I'm trying to send a batch of CREATE TRIGGER
statements as a string to be processed when migrating my DB
CREATE TRIGGER [dbo].[triggerBar] ON [dbo].[tableBar]
INSTEAD OF UPDATE,INSERT AS
BEGIN
SET NOCOUNT ON
-- Trigger body here..
END;
CREATE TRIGGER [dbo].[triggerFoo] ON [dbo].[tableFoo]
INSTEAD OF UPDATE,INSERT AS
BEGIN
SET NOCOUNT ON
-- Trigger body here..
END;
So I'm delimiting each statement block with ;
but I still get this error:
Incorrect syntax near the keyword 'TRIGGER'
When sending just the 1st Trigger is works just fine. Not sure what's wrong.
According to the documentation on batches you can't put multiple CREATE TRIGGER
statements in the same batch:
CREATE DEFAULT, CREATE FUNCTION, CREATE PROCEDURE, CREATE RULE, CREATE SCHEMA, CREATE TRIGGER, and CREATE VIEW statements cannot be combined with other statements in a batch. The CREATE statement must start the batch. All other statements that follow in that batch will be interpreted as part of the definition of the first CREATE statement.
GO
works because it's a batch delimiter recognized by SSMS, sqlcmd and SQL Server Development Tools that is never sent to the server. The tool uses it to split the text in batches and send them one by one to the server. Transactions work across batches (it's the same connection after all), so it's possible to rollback certain DDL statements.
I'll assume that you want to create and execute a database creation script from Node.
One solution is to the same approach as the SQL Server tools: generate separate batches and execute them one by one against the database.
Another option is to create a single SQL script with GO
delimiters, and execute it using SQL Server's command line tools. This is more maintainable, because you can save and version the script, detect changes etc.
A third option is to use SQL Server's Development Tools to model your database. The database projects support versioning and validating. The main advantage though is that SSDT can generate a script to update a target database, similar to what Redgate's tools do. SSDT is moderately smart and can recognize renames etc that are performed inside the tool itself and use eg sp_rename
instead of dropping one column and creating a new one.

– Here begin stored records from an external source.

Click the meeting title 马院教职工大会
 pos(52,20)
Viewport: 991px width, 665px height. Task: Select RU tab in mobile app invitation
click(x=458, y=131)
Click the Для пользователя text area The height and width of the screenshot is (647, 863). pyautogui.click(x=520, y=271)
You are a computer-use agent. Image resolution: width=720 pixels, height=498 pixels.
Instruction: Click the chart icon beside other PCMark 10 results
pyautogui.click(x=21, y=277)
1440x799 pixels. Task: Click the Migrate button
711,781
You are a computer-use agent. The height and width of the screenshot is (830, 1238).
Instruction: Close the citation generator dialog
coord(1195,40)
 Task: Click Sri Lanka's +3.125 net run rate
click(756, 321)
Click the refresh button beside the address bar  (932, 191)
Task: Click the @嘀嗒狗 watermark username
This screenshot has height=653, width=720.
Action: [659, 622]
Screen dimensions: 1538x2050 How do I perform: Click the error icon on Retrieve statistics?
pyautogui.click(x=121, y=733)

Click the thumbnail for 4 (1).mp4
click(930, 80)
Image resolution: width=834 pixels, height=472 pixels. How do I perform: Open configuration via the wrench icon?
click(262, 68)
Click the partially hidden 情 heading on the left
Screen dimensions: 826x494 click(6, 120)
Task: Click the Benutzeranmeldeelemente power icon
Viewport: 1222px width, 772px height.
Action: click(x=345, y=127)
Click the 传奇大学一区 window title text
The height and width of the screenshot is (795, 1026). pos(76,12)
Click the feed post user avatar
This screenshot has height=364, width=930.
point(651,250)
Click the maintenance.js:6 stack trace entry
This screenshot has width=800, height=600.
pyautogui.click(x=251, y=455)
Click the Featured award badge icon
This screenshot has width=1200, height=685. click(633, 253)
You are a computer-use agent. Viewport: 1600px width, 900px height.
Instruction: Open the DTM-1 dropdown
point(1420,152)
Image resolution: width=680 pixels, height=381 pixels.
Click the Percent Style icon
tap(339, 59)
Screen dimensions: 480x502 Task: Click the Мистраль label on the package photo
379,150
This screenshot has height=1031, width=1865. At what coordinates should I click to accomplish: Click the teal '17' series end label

A further advantage is that SSDT generates a dacpac
, essentially a compiled model that can be used to diff against a target database and generate the update script.
This makes continuous database deployments a lot easier. It's supported by AppVeyor, TFS. TeamCity and any tool/service that can run the sqlpackage tool.
The disadvantage is that SSDT works only for SQL Server databases.